» **QUÉ HACER**
Responde estas preguntas sobre el artículo de la política kafkiana:
(a) ¿Qué tres rasgos caracterizan lo «Kafkiano» según el artículo?
(b) ¿Con qué imagen se describe la burocracia global?
(c) En América Latina, ¿qué entrega el estado en lugar de las soluciones que promete?

» **TEXTO PROPORCIONADO**
● ● ● ● ● ● ●

KAFKIANO. Por Raúl Saucedo

ECOS DOMINICALES

En el laberinto de la política contemporánea, a menudo podríamos considerar  que nos encontramos deambulando por pasillos de las obras de Franz Kafka. Esa sensación de absurdo, opresión y burocracia incomprensible que caracterizan lo «Kafkiano» no es exclusiva de la ficción; es una realidad palpable en el día a día de millones de ciudadanos alrededor del mundo.

A nivel global, la política parece haberse transformado en un sistema gigantesco, deshumanizado y a menudo ilógico. Las decisiones se toman en esferas lejanas, por personajes que parecen habitar otro universo, mientras que las consecuencias recaen directamente sobre los ciudadanos de a pie. ¿Cuántas veces hemos visto acuerdos internacionales o normativas supranacionales que, a pesar de sus buenas intenciones, terminan generando más confusión y restricciones que soluciones? Es la burocracia global, un monstruo de muchas cabezas que opera bajo sus propias reglas, ajeno a las realidades individuales. Los ciudadanos se sienten como los personajes de Kafka, constantemente a la espera de un veredicto o una explicación que nunca llega, o que llega demasiado tarde y de forma incomprensible.

En América Latina, la esencia Kafkiana de la política se magnifica. La historia de la región está plagada de sistemas que parecen laberintos, donde los procesos se estancan por años, las acusaciones no tienen fundamento claro y la justicia parece un privilegio, no un derecho. La corrupción es otro elemento profundamente Kafkiano: actos inexplicables de desvío de recursos o favores políticos que operan en las sombras, imposibles de rastrear o de exigir responsabilidades. Los ciudadanos se enfrentan a un estado omnipresente pero ineficiente, que promete soluciones pero solo entrega más papeleo y trámites sin fin. Las promesas electorales se desvanecen en el aire como niebla, dejando un rastro de desilusión y cinismo. La sensación de desamparo es palpable, pues la maquinaria política y administrativa, en lugar de servir, parece diseñada para agobiar y confundir.

● ● ● ● ● ● ●

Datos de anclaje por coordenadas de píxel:
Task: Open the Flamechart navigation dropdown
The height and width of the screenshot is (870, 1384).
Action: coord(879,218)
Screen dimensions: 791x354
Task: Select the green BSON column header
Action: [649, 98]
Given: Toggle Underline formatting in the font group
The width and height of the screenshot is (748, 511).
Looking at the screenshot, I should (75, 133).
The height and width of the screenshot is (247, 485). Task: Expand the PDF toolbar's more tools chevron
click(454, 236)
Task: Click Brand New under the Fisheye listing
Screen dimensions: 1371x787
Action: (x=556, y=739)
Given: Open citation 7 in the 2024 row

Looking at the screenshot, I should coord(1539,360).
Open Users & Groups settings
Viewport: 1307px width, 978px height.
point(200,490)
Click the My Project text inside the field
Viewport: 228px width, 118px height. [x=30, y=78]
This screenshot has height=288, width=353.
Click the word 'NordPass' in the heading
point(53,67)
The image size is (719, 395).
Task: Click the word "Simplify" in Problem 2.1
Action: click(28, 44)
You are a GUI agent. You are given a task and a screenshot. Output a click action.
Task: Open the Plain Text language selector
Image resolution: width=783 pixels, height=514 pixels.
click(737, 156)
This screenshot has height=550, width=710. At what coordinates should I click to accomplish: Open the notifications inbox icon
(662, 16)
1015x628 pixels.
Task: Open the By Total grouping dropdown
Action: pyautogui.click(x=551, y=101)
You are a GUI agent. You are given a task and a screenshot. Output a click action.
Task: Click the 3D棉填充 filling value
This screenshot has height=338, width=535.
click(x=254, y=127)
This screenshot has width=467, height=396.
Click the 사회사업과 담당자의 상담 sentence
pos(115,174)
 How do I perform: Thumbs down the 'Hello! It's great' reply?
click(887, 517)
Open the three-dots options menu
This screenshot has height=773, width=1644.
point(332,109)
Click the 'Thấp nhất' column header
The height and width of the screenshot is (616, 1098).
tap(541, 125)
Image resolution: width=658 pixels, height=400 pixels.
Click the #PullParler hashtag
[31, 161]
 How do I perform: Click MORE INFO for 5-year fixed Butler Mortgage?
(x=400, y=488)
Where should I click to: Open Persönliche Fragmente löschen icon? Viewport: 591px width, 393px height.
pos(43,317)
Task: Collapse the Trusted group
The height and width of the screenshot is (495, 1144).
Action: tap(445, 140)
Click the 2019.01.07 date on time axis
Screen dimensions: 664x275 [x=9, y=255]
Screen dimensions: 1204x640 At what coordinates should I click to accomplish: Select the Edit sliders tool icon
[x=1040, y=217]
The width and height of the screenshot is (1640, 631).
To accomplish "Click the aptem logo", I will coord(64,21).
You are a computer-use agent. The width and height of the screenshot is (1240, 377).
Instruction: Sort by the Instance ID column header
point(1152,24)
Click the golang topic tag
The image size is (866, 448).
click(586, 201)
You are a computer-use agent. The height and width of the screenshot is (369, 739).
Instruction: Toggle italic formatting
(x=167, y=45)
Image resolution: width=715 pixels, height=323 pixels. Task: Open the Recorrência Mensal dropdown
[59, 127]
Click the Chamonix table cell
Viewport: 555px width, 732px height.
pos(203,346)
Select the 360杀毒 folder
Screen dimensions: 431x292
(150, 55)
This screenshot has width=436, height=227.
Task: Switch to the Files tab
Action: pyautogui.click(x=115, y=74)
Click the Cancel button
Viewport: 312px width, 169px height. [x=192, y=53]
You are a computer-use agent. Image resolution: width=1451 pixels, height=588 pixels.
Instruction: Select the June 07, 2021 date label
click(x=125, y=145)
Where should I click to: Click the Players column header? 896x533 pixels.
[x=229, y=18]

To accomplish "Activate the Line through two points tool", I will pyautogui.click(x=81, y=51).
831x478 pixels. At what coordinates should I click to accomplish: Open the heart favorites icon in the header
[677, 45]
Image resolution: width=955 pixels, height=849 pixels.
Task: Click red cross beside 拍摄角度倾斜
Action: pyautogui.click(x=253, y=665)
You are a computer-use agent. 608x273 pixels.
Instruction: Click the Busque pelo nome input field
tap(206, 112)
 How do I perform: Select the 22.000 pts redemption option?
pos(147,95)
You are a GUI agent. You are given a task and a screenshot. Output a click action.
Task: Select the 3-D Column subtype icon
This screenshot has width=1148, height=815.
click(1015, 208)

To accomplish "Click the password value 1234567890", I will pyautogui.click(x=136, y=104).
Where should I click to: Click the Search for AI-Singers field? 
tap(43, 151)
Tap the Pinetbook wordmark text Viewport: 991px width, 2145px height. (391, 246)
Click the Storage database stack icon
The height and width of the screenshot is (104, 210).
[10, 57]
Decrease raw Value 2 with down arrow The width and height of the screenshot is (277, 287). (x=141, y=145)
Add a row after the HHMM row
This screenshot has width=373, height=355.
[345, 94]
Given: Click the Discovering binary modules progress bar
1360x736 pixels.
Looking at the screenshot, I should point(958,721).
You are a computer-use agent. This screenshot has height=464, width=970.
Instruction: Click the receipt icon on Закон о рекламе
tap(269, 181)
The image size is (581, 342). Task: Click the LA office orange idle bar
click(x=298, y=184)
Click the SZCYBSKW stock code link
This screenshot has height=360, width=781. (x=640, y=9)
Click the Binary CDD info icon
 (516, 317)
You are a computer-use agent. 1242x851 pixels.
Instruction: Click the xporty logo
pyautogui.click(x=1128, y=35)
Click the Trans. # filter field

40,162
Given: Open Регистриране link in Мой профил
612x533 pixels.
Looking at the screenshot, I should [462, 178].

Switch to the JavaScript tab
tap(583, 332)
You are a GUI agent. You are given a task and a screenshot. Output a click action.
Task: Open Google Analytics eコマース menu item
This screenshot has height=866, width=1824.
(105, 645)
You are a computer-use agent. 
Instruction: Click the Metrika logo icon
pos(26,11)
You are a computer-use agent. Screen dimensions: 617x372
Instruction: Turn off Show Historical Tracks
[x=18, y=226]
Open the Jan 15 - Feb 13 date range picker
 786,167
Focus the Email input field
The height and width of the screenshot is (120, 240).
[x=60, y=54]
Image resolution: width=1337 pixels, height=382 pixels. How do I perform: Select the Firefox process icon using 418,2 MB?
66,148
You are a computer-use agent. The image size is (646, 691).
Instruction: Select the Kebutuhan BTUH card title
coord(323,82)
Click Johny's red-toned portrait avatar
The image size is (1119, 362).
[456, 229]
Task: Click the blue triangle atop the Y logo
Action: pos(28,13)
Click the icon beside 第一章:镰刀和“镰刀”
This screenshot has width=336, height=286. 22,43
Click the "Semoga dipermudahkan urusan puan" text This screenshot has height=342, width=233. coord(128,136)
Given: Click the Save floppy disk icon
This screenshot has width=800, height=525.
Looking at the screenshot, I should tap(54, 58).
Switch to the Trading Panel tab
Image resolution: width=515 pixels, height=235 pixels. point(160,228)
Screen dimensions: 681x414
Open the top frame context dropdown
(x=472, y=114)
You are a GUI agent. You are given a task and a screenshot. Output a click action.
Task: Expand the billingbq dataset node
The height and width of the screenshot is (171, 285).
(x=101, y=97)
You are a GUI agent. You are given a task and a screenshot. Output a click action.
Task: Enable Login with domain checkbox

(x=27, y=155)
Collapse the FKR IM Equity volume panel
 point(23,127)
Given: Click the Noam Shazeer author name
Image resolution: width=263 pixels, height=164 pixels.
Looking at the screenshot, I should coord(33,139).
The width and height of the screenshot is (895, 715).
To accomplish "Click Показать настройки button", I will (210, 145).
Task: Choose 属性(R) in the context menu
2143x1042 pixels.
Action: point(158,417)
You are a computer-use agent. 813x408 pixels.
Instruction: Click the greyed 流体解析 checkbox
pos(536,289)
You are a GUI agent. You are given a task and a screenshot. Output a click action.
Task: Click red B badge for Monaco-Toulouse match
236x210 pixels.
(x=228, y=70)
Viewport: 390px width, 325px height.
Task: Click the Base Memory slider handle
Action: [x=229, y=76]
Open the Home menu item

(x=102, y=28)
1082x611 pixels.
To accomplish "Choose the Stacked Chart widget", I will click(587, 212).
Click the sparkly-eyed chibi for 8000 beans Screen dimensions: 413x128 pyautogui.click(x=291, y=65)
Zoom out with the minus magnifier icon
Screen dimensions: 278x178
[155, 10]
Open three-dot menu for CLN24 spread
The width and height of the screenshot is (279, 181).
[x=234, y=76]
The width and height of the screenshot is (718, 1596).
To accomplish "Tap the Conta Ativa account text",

● ● ● ● ● ● ●

» **RESULTADO**
(a) El absurdo, la opresión y la burocracia incomprensible.
(b) Como un monstruo de muchas cabezas que opera bajo sus propias reglas.
(c) Más papeleo y trámites sin fin.